Nach dem Jungfernflug am 4. Juli 1975 und der sich anschließenden, nicht ganz problemfreien Flugerprobung sprach die US-Luftfahrtbehörde FAA am 4. Februar des Folgejahres die Zulassung für den neuen Langstreckenjet aus. Der trug mittlerweile die Bezeichnung 747SP (für „Special Performance“), nachdem das klobige Flugzeug gelegentlich unter Bezug auf den Jumbo-Chefkonstrukteur Joe Sutter als „Sutter’s Balloon“ verspottet worden war. Erstkunde Pan Am setzte die SP ab April 1976 ein, bald darauf gefolgt von Iran Air.

Bis 1982 verließen insgesamt 44 Exemplare die Werkshallen in Everett bei Seattle, 1987 wurde für die Regierungsflotte von Abu Dhabi eine weitere 747SP produziert, die im Übrigen heute für die königliche Flotte Bahrains fliegt.

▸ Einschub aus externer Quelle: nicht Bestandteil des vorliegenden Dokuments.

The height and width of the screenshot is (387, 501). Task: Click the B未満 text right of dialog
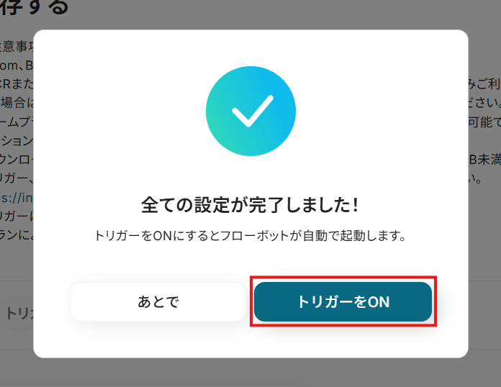click(x=484, y=160)
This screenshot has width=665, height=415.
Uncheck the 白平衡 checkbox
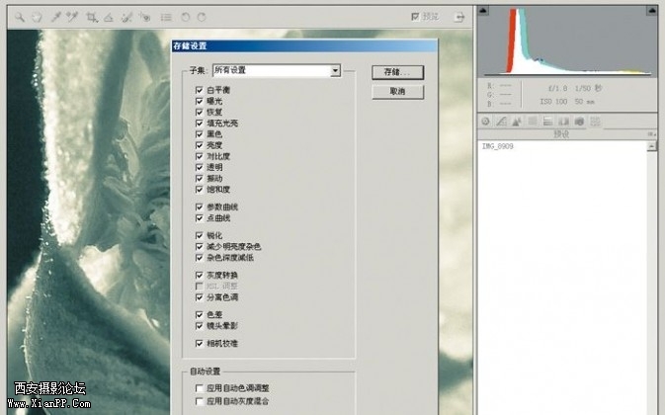(x=200, y=90)
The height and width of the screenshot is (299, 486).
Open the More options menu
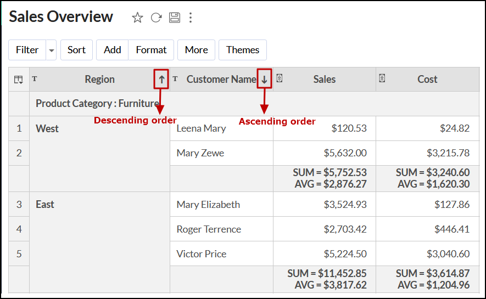click(196, 50)
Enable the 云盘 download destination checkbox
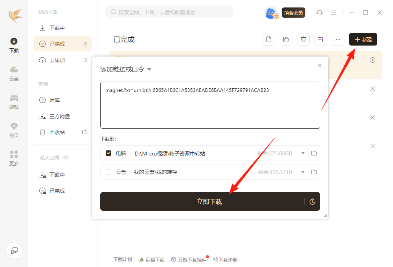The height and width of the screenshot is (267, 393). (108, 172)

Technisch war die SP, die mehrere Strecken- und Geschwindigkeitsweltrekorde aufstellte, zweifellos ein Erfolg; doch die Marktnische, die sie bediente, war einfach zu klein und das Flugzeug eigentlich von Beginn an nicht wirtschaftlich zu betreiben. So verschwand die 747SP bei den meisten Airlines recht schnell wieder aus dem Linienbetrieb, die Ausnahmen waren neben Iran Air bis ins 21. Jahrhundert hinein die südafrikanische SAA und Air Namibia. Die wenigen verbliebenen Exemplare stehen als VIP-Jets im Einsatz bei Regierungen zumeist aus der Golfregion oder dienen der Flugerprobung von Triebwerken beziehungsweise als fliegendes Teleskop im Auftrag von DLR und NASA.